During the years 1862 to 1868, we kept up a MS. magazine, and, of course, Julie was our principal contributor. Many of her poems on local events were genuinely witty, and her serial tales the backbone of the periodical. The best of these was called "The Two Abbots: a Tale of Second Sight," and in the course of it she introduced a hymn, which was afterwards set to music by Major Ewing and published in Boosey's Royal Edition of "Sacred Songs," under the title "From Fleeting Pleasures."
The words of this hymn, and of two others which she wrote for the use of our Sunday school children at Whitsuntide in the respective years 1864 and 1866 have all been published in vol. ix. of the present Edition of her works.
Some years after she married, my sister again tried her hand at hymn-writing. On July 22, 1879, she wrote to her husband:
"I think I will finish my hymn of 'Church of the Quick and Dead,' and get thee to write a processional tune. The metre is (last verse)—
My sister published very few of the things which she wrote to amuse us in our MS. "Gunpowder Plot Magazine," for they chiefly referred to local and family events; but "The Blue Bells on the Lea" was an exception. The scene of this is a hill-side near our old home, and Mr. Andre's fantastic and graceful illustrations to the verses when they came out as a book, gave her full satisfaction and delight.

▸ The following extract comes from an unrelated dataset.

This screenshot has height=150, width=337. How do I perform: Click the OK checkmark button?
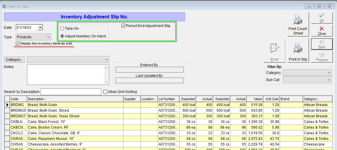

In June 1865 she contributed a short parochial tale, "The Yew Lane Ghosts," to the Monthly Packet, and during the same year she gave a somewhat sensational story, called "The Mystery of the Bloody Hand,"[8] to London Society. Julie found no real satisfaction in writing this kind of literature, and she soon discarded it; but her first attempt showed some promise of the prolific power of her imagination, for Mr. Shirley Brooks, who read the tale impartially, not knowing who had written it, wrote the following criticism: "If the author has leisure and inclination to make a picture instead of a sketch, the material, judiciously treated, would make a novel, and I especially see in the character and sufferings of the Quaker, previous to his crime, matter for effective psychological treatment. The contrast between the semi-insane nature and that of the hypocrite might be powerfully worked up; but these are mere suggestions from an old craftsman, who never expects younger ones to see things as veterans do."
[8] Vol. xvii. "Miscellanea."
In May 1866 my Mother started Aunt Judy's Magazine for Children, and she called it by this title because "Aunt Judy" was the nickname we had given to Julie whilst she was yet our nursery story-teller, and it had been previously used in the titles of two of my Mother's most popular books, "Aunt Judy's Tales" and "Aunt Judy's Letters."
After my sister grew up, and began to publish stories of her own, many mistakes occurred as to the authorship of these books. It was supposed that the Tales and Letters were really written by Julie, and the introductory portions that strung them together by my Mother. This was a complete mistake; the only bits that Julie wrote in either of the books were three brief tales, in imitation of Andersen, called [9]"The Smut," "The Crick," and "The Brothers," which were included in "The Black Bag" in "Aunt Judy's Letters."
[9] These have now been reprinted in vol. xvii. "Miscellanea."
Julie's first contribution to Aunt Judy's Magazine was "Mrs. Overtheway's Remembrances," and between May 1866 and May 1867 the three first portions of "Ida," "Mrs. Moss," and "The Snoring Ghosts," came out. In these stories I can trace many of the influences which surrounded my sister whilst she was still the "always cayling Miss Julie," suffering from constant attacks of quinsy, and in the intervals, reviving from them with the vivacity of Madam Liberality, and frequently going away to pay visits to her friends for change of air.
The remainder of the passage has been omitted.